Santa & the Christmas Lights - MARK E SHEEHAN

Santa & the Christmas Lights

by Mark Sheehan

December 8th, the Feast of the Immaculate Conception, used to be always crucial to Dublin’s retail calendar, as the traditional shopping day for people from outside the capital, or ‘from the country’, who would journey to the city.

Thousands of families would take advantage of the holy day to see the Christmas lights and decorations on Grafton Street and Henry Street and every street in-between.
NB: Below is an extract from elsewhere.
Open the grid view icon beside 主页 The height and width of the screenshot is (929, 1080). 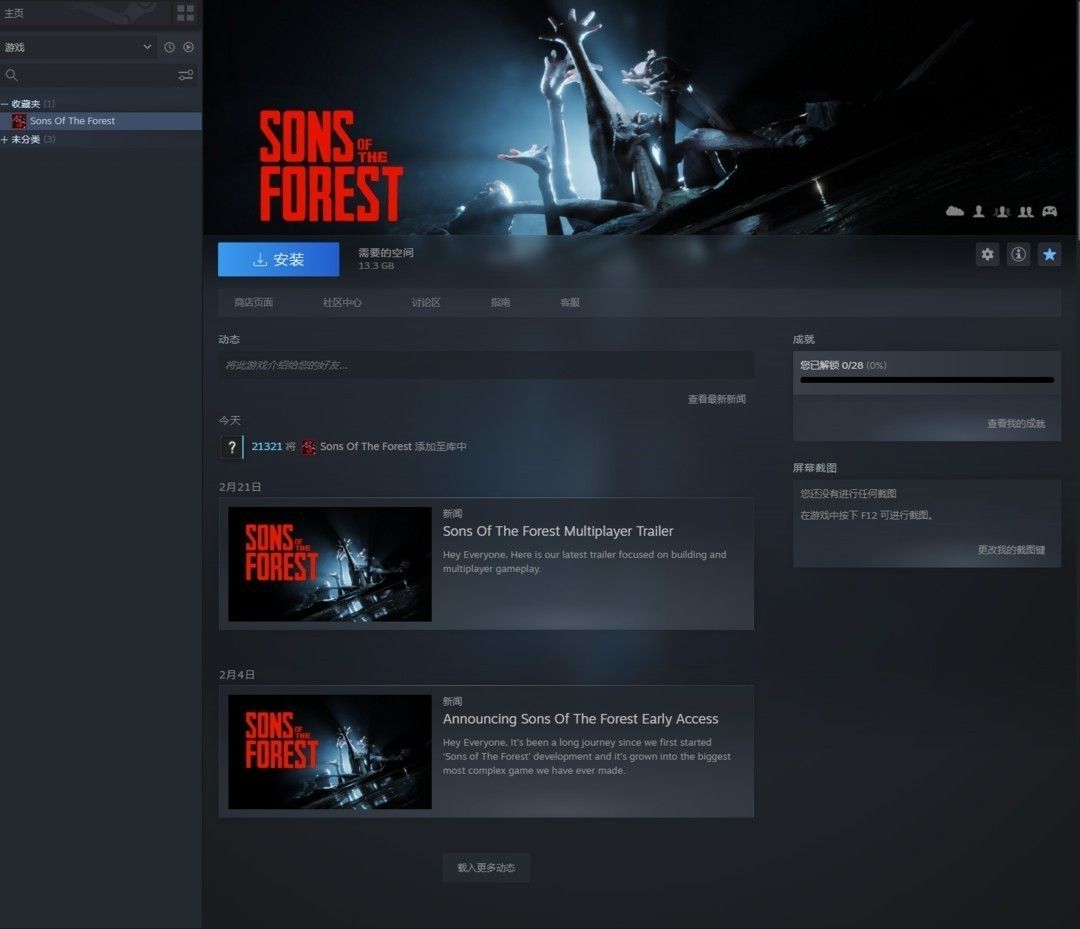[185, 13]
Toy departments would be packed and the window displays in the larger department stores like Switzers ( ask your Mam ), Arnotts and Clerys were worth the trip alone.

And for the best boys and girls, this annual excursion might also include a visit to see Santa and get the obligatory photo for the family collection - as well as a plastic toy. 
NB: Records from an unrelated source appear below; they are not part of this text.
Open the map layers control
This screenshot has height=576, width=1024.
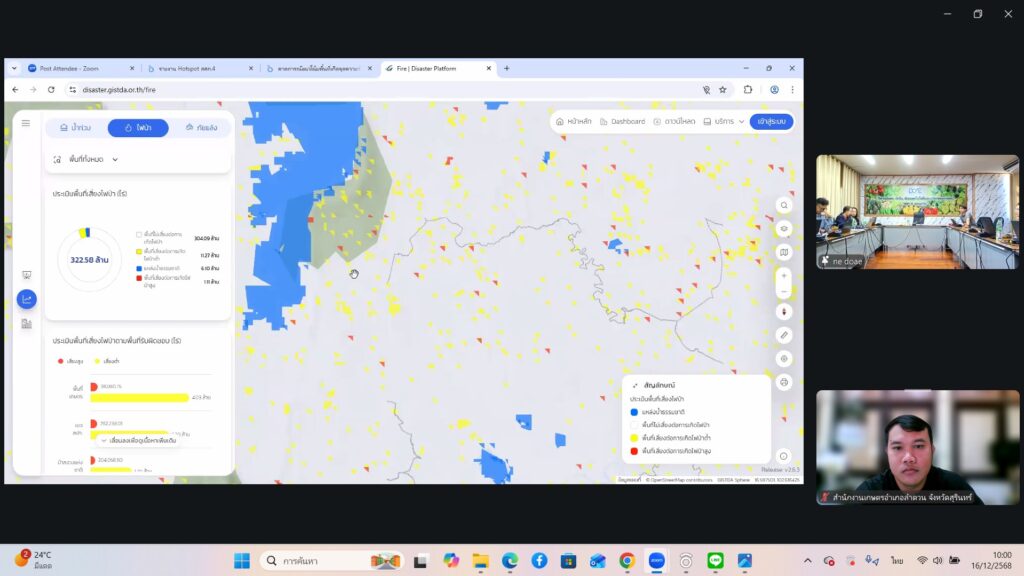[x=784, y=228]
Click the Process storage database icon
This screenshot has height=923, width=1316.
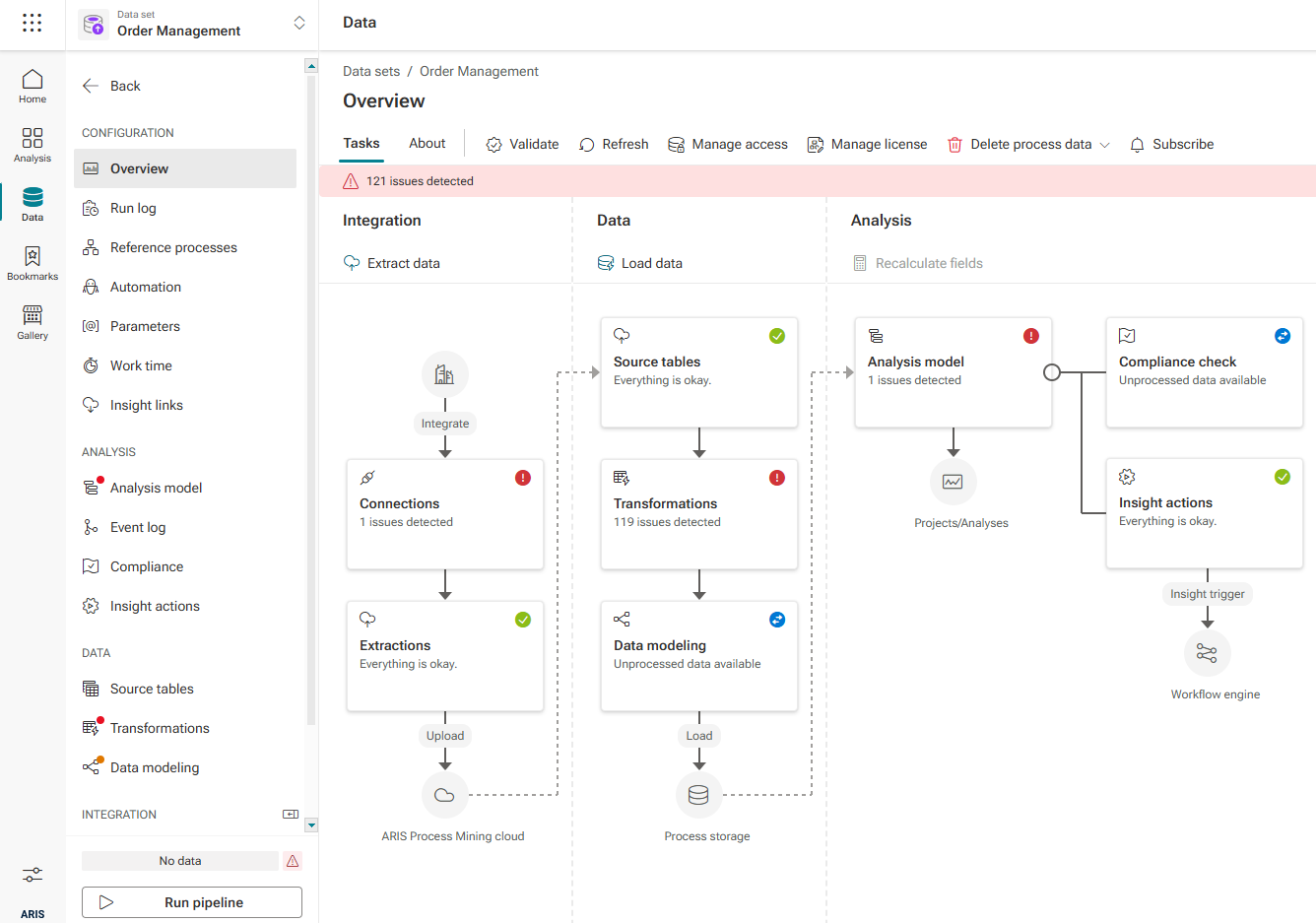pyautogui.click(x=698, y=795)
On Monday, December 5th, 1977, Mary Maher wrote The Survival Guide to Dublin Shopping in the Our Times section of the Irish Times newspaper. “Despite the proliferation of shopping centres and branch stores in rural towns, there’s still an annual sentimental pull to the Capital to see the Christmas lights. Thursday – December 8th – is traditionally reserved for an out-of-town onslaught; suburbanites will begin to descend shortly thereafter.”
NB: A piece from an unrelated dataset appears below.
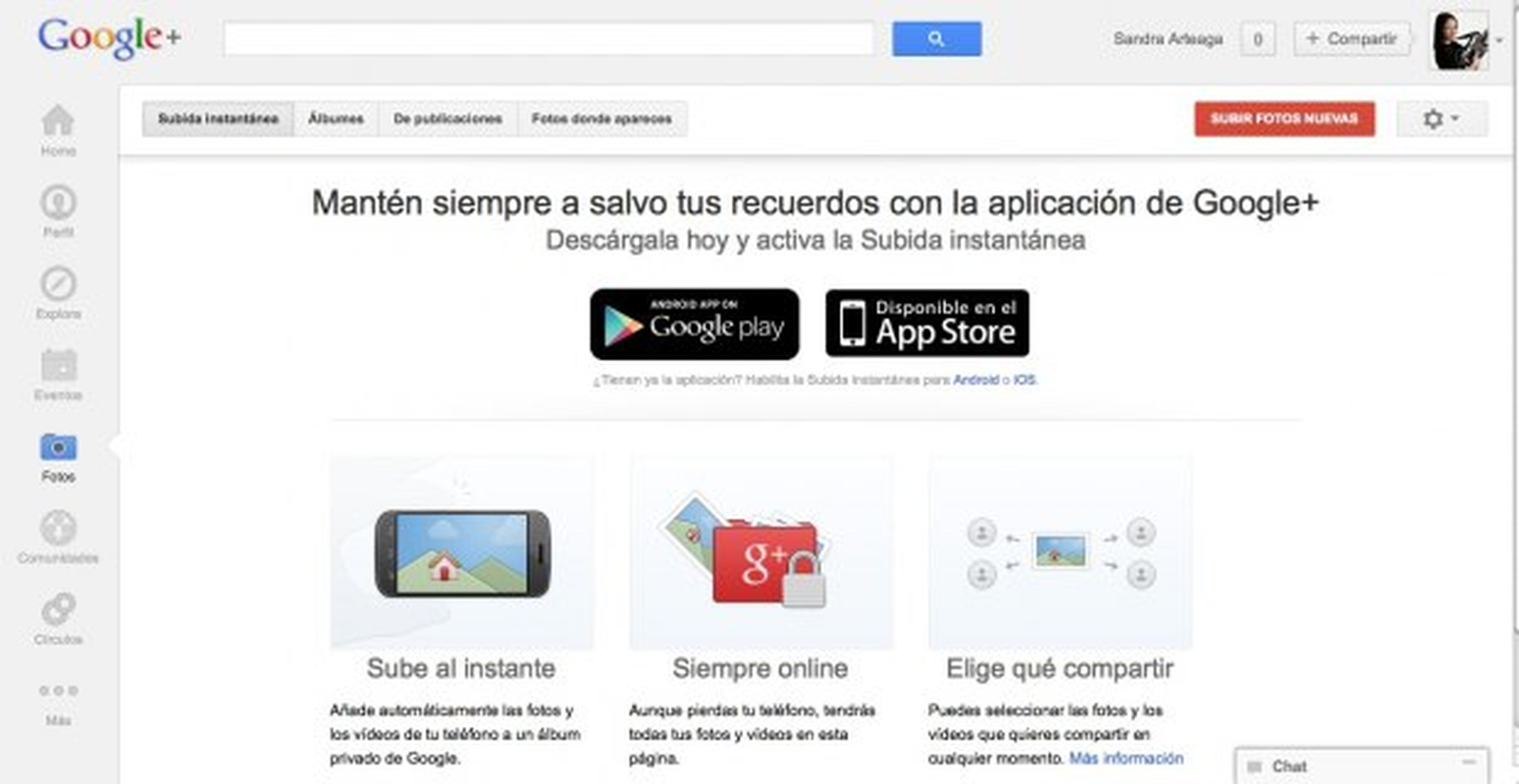Viewport: 1519px width, 784px height.
Task: Open the Comunidades icon
Action: (58, 528)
Times change however and by the turn of this century, this decades-old tradition had faded.

On Friday, December 9th, 2011, Conor Pope wrote: “December 8th used to mark the start of the Irish Christmas season and it was the day when people ‘from the country’ travelled to the city to do their shopping – but not any more and, say retailers, it is now just like any other day… For many people from outside Dublin the traditional meeting place was under the Clerys clock, but, says the store’s chief executive, PJ Timmins, ‘shopping patterns have changed’. Over the last 20 years, he said, there had been a shift away from the practice and with so many more places to shop outside Dublin, December 8th had become ‘pretty much just like any other day in the run-up to Christmas.’”

Sadly Clerys is also no longer with us but nevertheless, whether you travel on the 8th or some other day, there is still something unmistakably magical about Christmas shopping in Ireland's capital.

"Grafton Street's a wonderland" is true at any time of year but it is particularly so at the festive time of year.

So make the trip up, you never know who you might meet!